Nexus CA

Prerequisites

To configure a Nexus CA account in AppViewX, you will need:
  • Base URL
  • Client certificate, for communication between AppViewX and Nexus
  • Organization ID

    Please contact the Nexus team for retrieving the above listed prerequisite values.

  • Internet access or a proxy configuration for the AppViewX server. Refer the Managing Proxy Settings documentation in the Platform guides.
  • CA certificates manually uploaded before certificate discovery or enrollment is initiated

Configuring Nexus

  1. Go to (Menu) > CERT+ > ADMINISTRATION > Certificate Authority.
  2. From the displayed CA, select Nexus.
    The Nexus home page is displayed.
  3. Click the Configure Now button or +Add icon from the middle or top-right of the page respectively.
    The Nexus configuration page is displayed.
  4. Update the following details in the General Information section as described in the table.
    Table 1. General Information - Field Description Table
    Fields Description
    *CA Account name A unique name to identify the CA setting. No special characters other than ‘.’, ‘-’,’_’ are allowed. The name should not start with special characters.
    *Purpose/Usage Certificate Type for which CLM actions will be enabled. For example, server and clients
    Proxy Required Enable this field if the CA communication needs to happen via Proxy. The proxy details configured in general settings will be used for communication.
    Data Center (AppViewX's CA agent) Select the data center through which the CA communication needs to happen.
    *: Mandatory fields
  5. Update the following details in the CA Configuration section as described in the table.
    Table 2. CA Configuration - Field Description Table
    Fields Description
    *SSL URL Base URL of the SSL API
    *User Name Provide a username of the GCC to communicate with the CA.
    *Password Provide a password for the GCC to communicate with the CA.
    *: Mandatory fields
  6. Select Fetch Procedures.
    The procedures available in the Nexus CA account will be fetched and listed for the specific user.
  7. To map the fetched procedures, click on one or many and click the Actions dropdown
    • CASE 1 - If the user selects Server only in Purpose and Usage, then the fetched procedure by default will be of server/client both. The Action dropdown will only have - Map as Server. and MAP as Default
    • CASE 2 - If the user selects Client only in Purpose and Usage, then the fetched procedure by default will be of server/client both. The Action dropdown will only have - Map as Client. and MAP as Default
    • CASE 3 - If the user selects Server and Client both in Purpose and Usage, then the fetched procedure by default will be of server/client both. The Action dropdown will have both the actions Map as Client , Map as Server, and MAP as Default
  8. Click Save.
    In the CA instance inventory, the connection status is initially set to In Progress. Twice after this, this status is automatically checked and refreshed every 5 seconds. Once the CA instance is successfully configured, the status is updated to Success. Status checks after the first two times have to be done via a manual refresh.
    Note: In case the connection fails, you can manually verify the connection status by clicking the Check button in the Connection Status field.

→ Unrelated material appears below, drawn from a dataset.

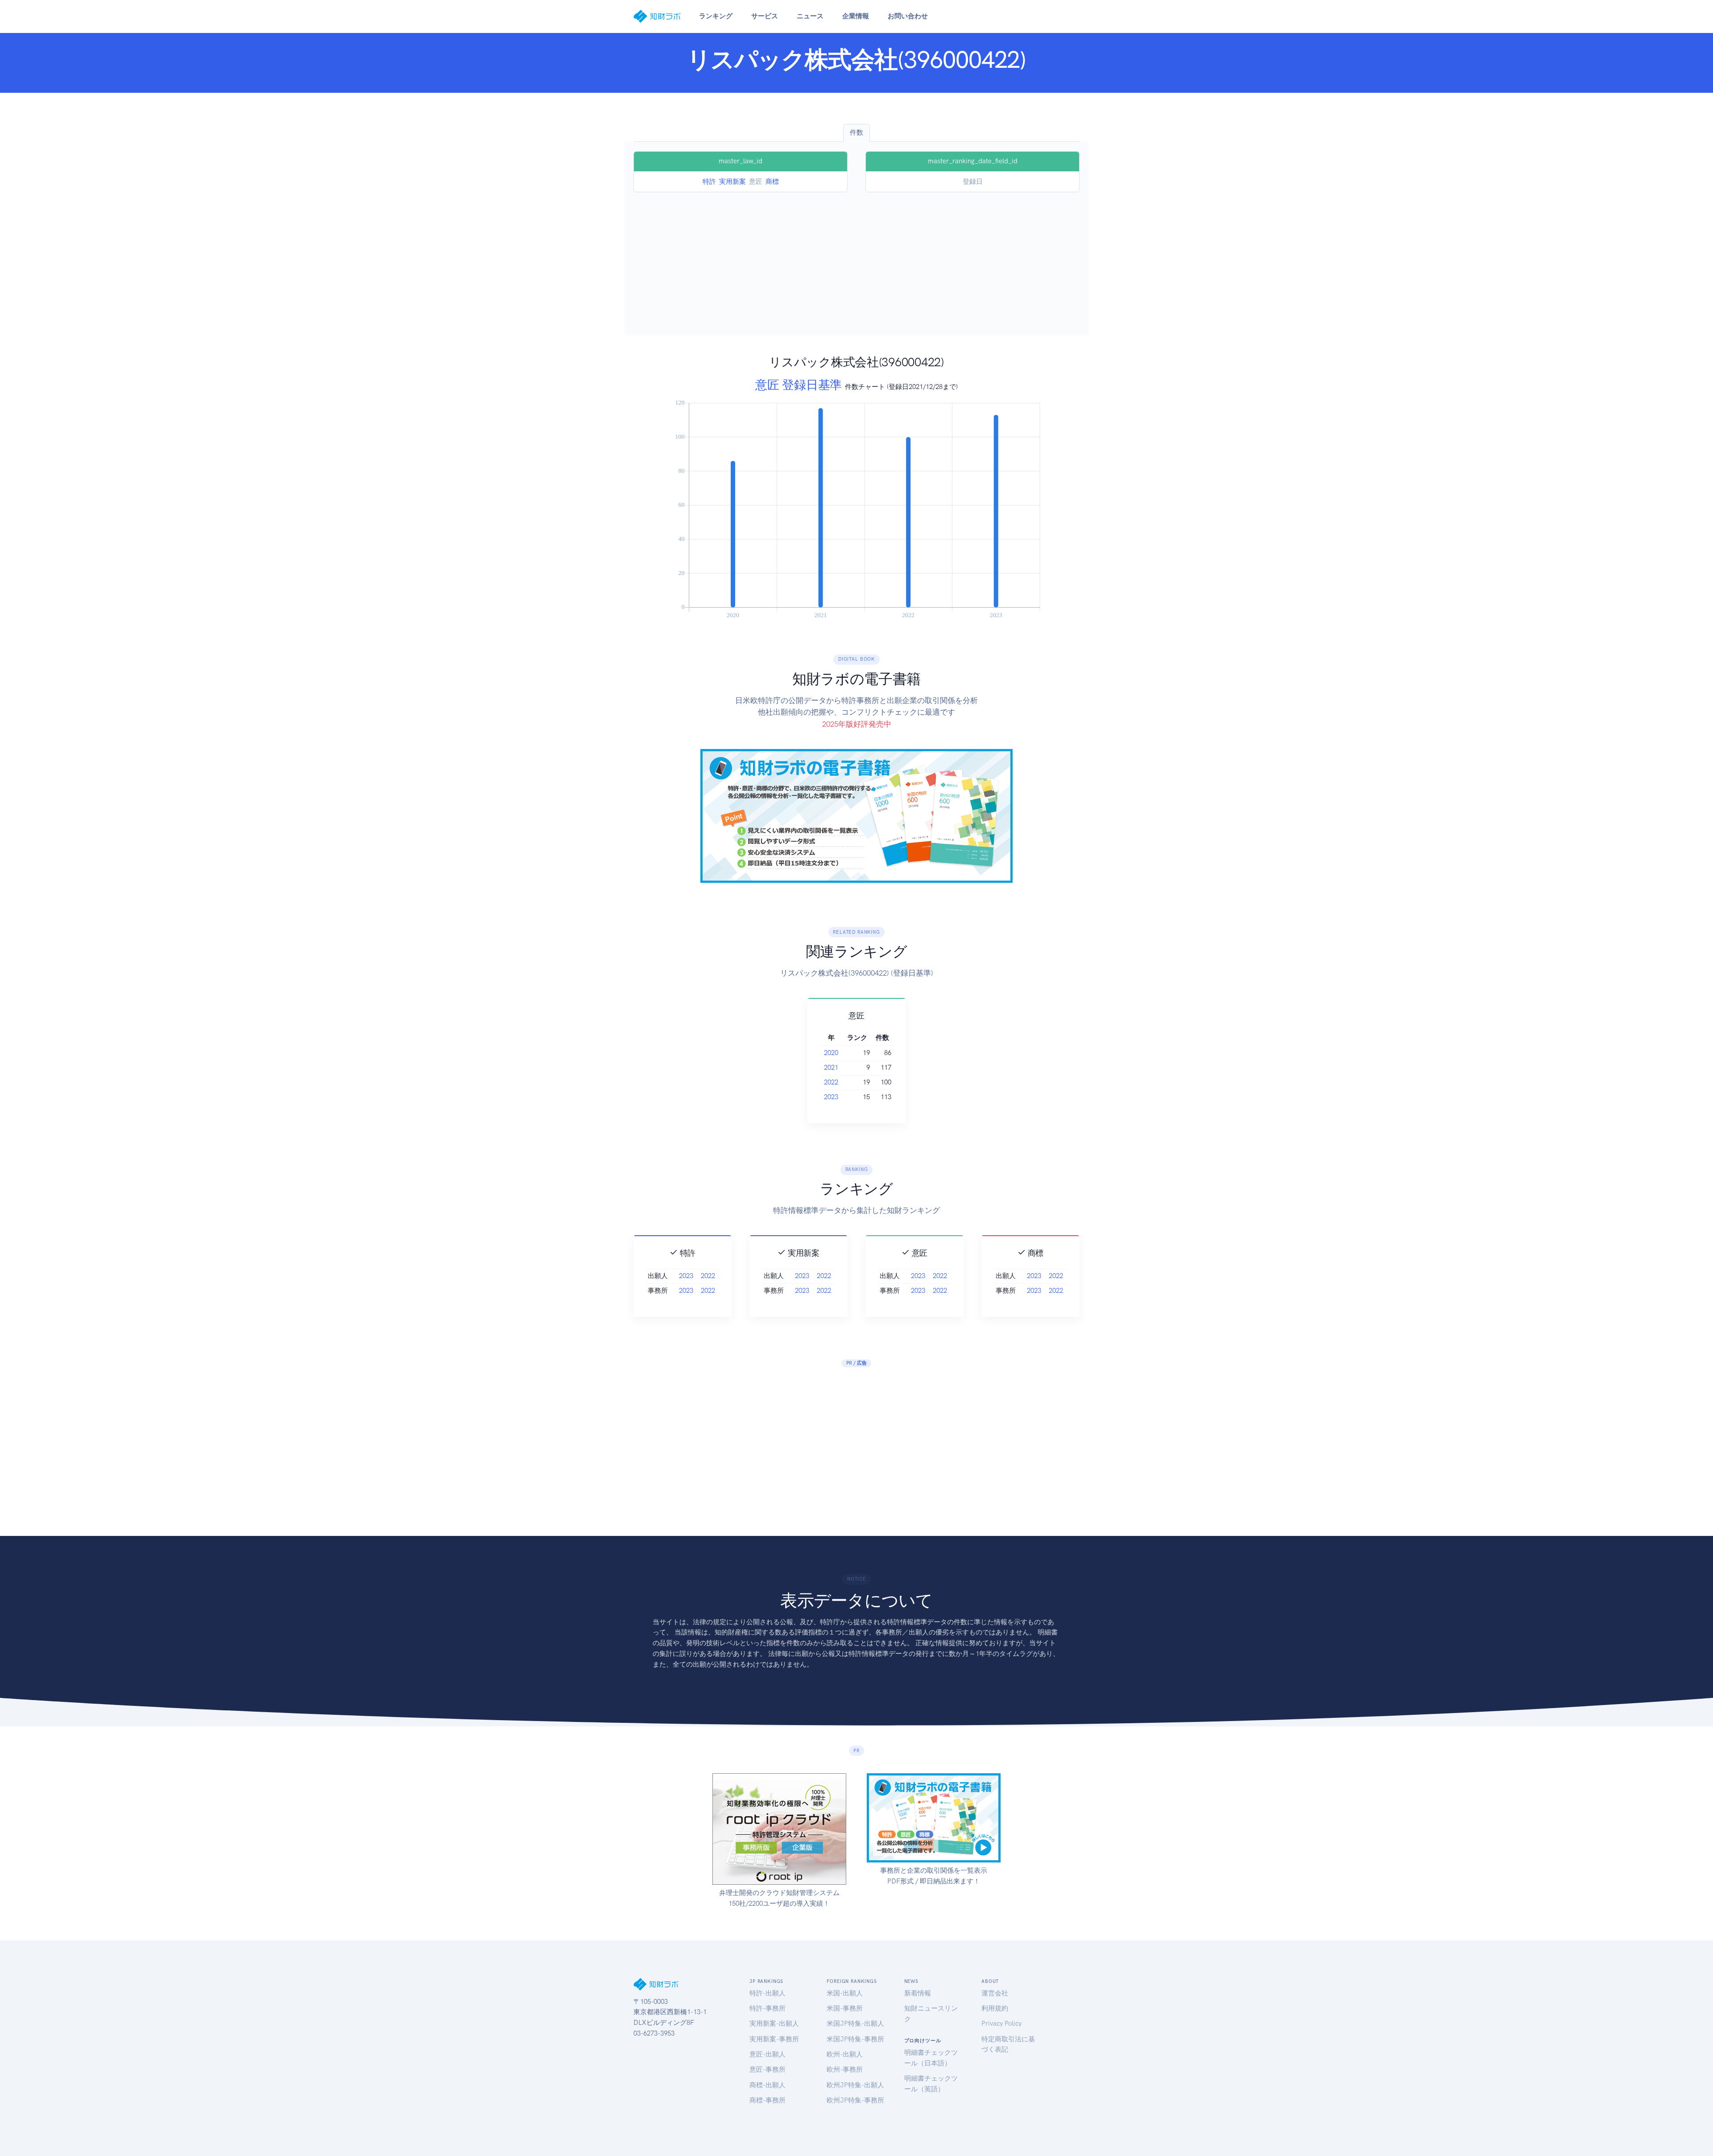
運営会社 (994, 1993)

Manually Validating the Nexus CA Connection Status

  1. Go to (Menu) > CERT+ > ADMINISTRATION > Certificate Authority.
  2. From the displayed CA, select Nexus.
  3. In the Status column of the grid with the listed accounts, click Check to validate the CA setting that is created.
    The CA communication will be validated and the Connection Status will be shown as either Success or Failure.